Extrait de texte:
Une affaire personnelle ?
La pression se fait sentir également à l’échelle locale : le nouveau maire d’Athènes, Costas Bakoyannis, qui a prêté serment dimanche, s’est lui aussi engagé à faire de la sécurité son objectif principal, accusant le précédent gouvernement de "tolérance" face au vandalisme de certains groupes anarchistes. En plus des opérations de police, le maire a annoncé son intention de faire recouvrir les graffitis symboliques d’Exarcheia et d’y améliorer l’éclairage nocturne. Pas besoin d’évacuer les squats pour y parvenir, rétorquent les militants locaux.
Mais l’édile ne compte rien lâcher dans ce qui s’apparente à un véritable bras de fer annoncé. (...)
“Cela fait maintenant deux mois que nous nous préparons : on fait des assemblées, des patrouilles, on organise des actions contre les évacuations afin de soutenir les squats”, affirme E. qui précise que six grands rassemblements ont déjà eu lieu ainsi que des dizaines d’assemblées. Une première manifestation est également prévue ce week-end et une seconde, le 14 septembre.
En parallèle, E. souligne que tout est mis en oeuvre pour soutenir les personnes évacuées. “Nous avons envoyé des avocats, lancé des actions et des opérations de communication. À peine quelques heures après les évacuations, 400 camarades étaient déjà réunis. Ce n’est que le début”, conclut-elle.

Entrées sur les coordonnées visées:

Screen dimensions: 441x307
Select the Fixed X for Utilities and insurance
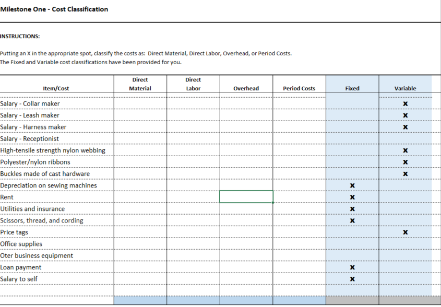point(352,208)
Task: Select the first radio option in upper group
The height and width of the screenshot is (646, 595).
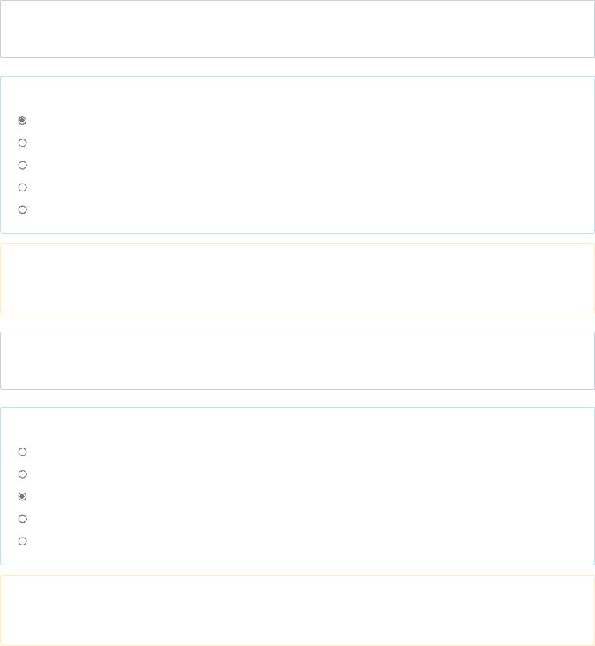Action: click(22, 120)
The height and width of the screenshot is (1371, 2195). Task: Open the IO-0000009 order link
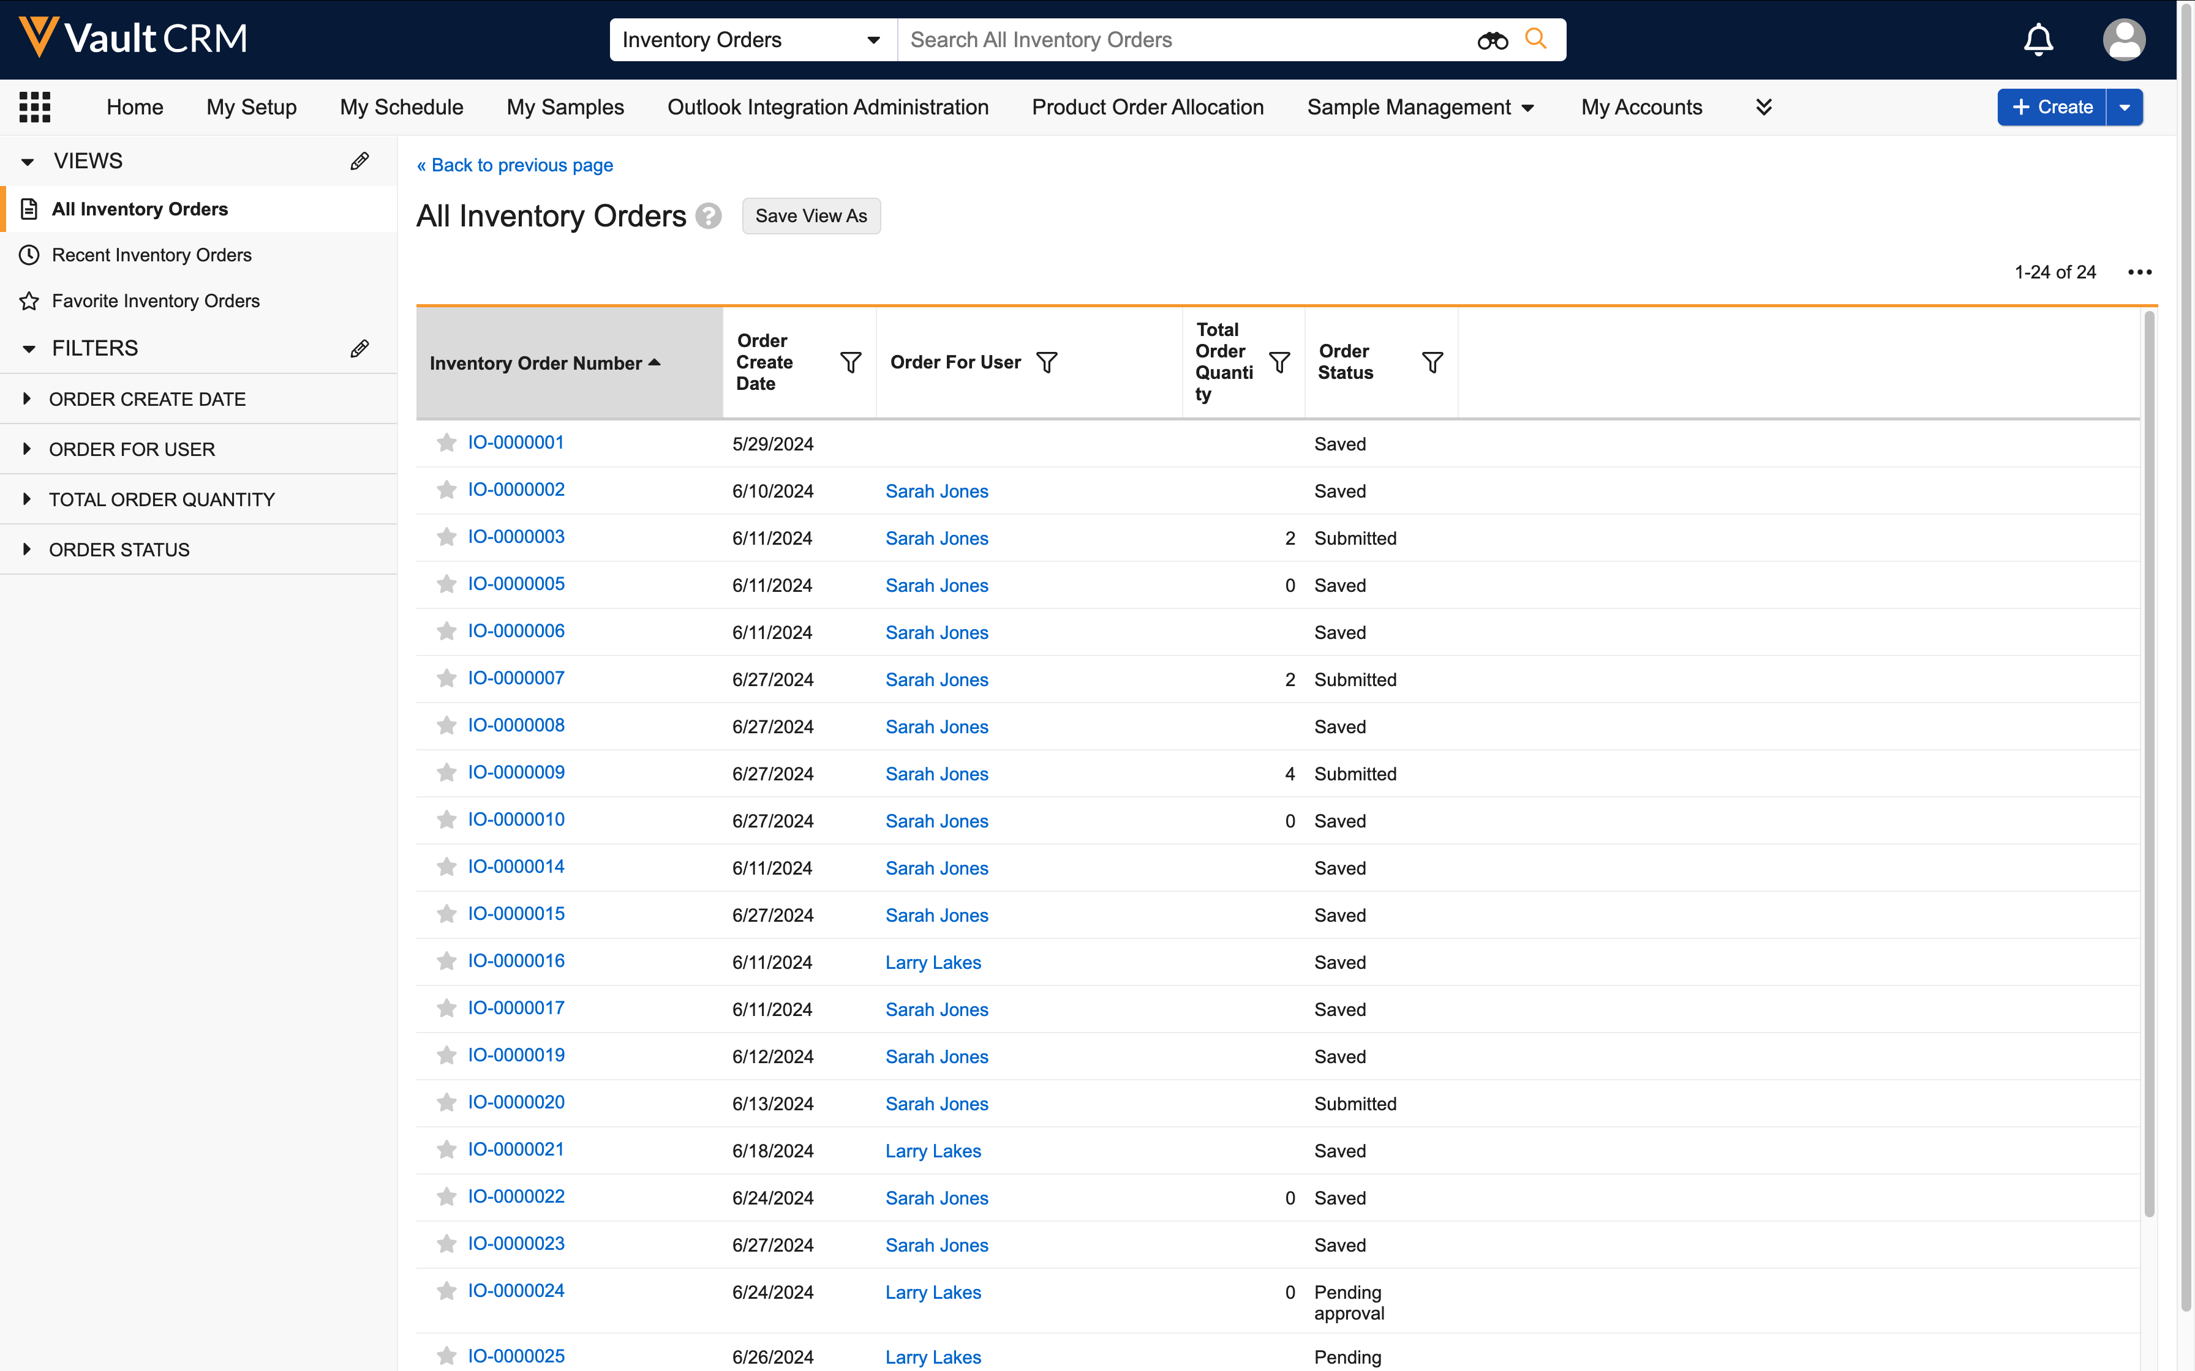(x=516, y=773)
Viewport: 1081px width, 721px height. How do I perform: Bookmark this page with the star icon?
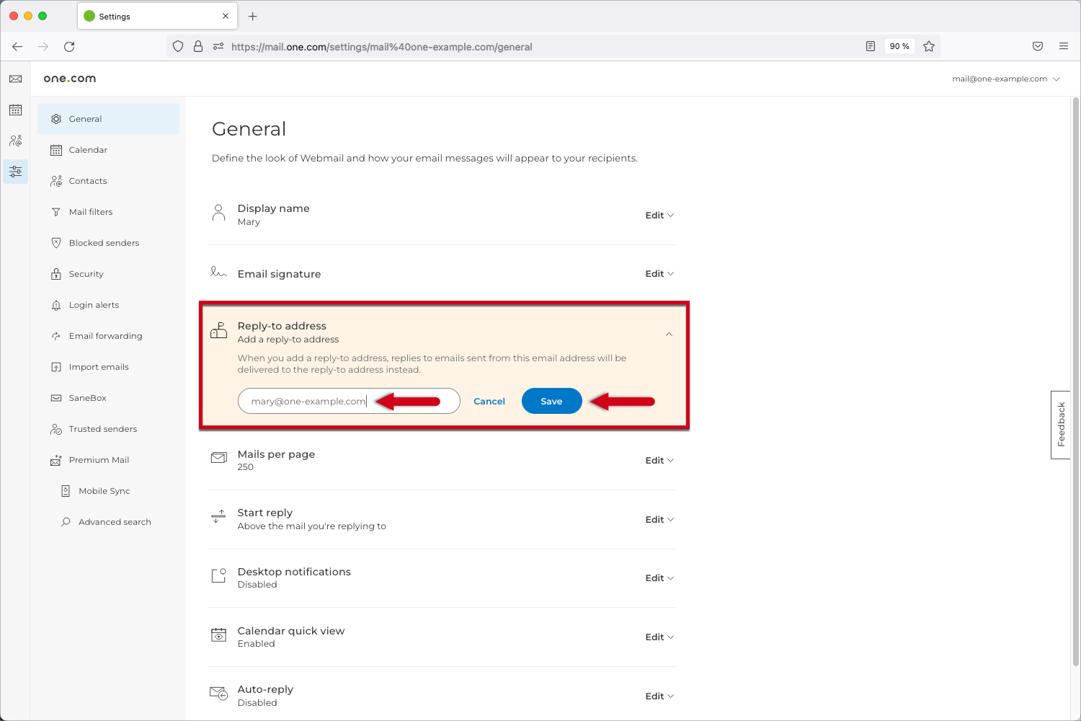click(929, 47)
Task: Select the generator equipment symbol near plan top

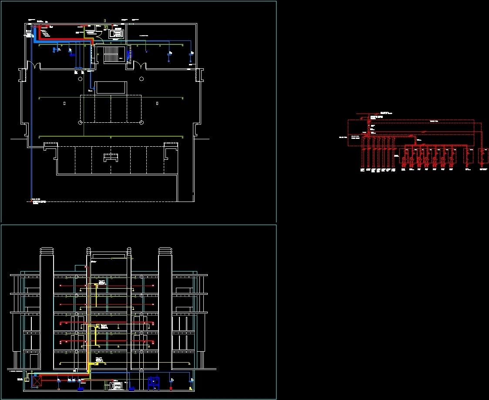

Petit exercice A: Traduisez en anglais cette phrase de l'extrait sur Exarcheia : « En plus des opérations de police, le maire a annoncé son intention de faire recouvrir les graffitis symboliques d’Exarcheia et d’y améliorer l’éclairage nocturne. »
Petit exercice B: D'après l'extrait sur Exarcheia, combien de grands rassemblements ont déjà eu lieu ?

Corrigé A: In addition to police operations, the mayor announced his intention to have the symbolic graffiti of Exarcheia covered over and to improve the nighttime lighting there.

Corrigé B: Six grands rassemblements ont déjà eu lieu.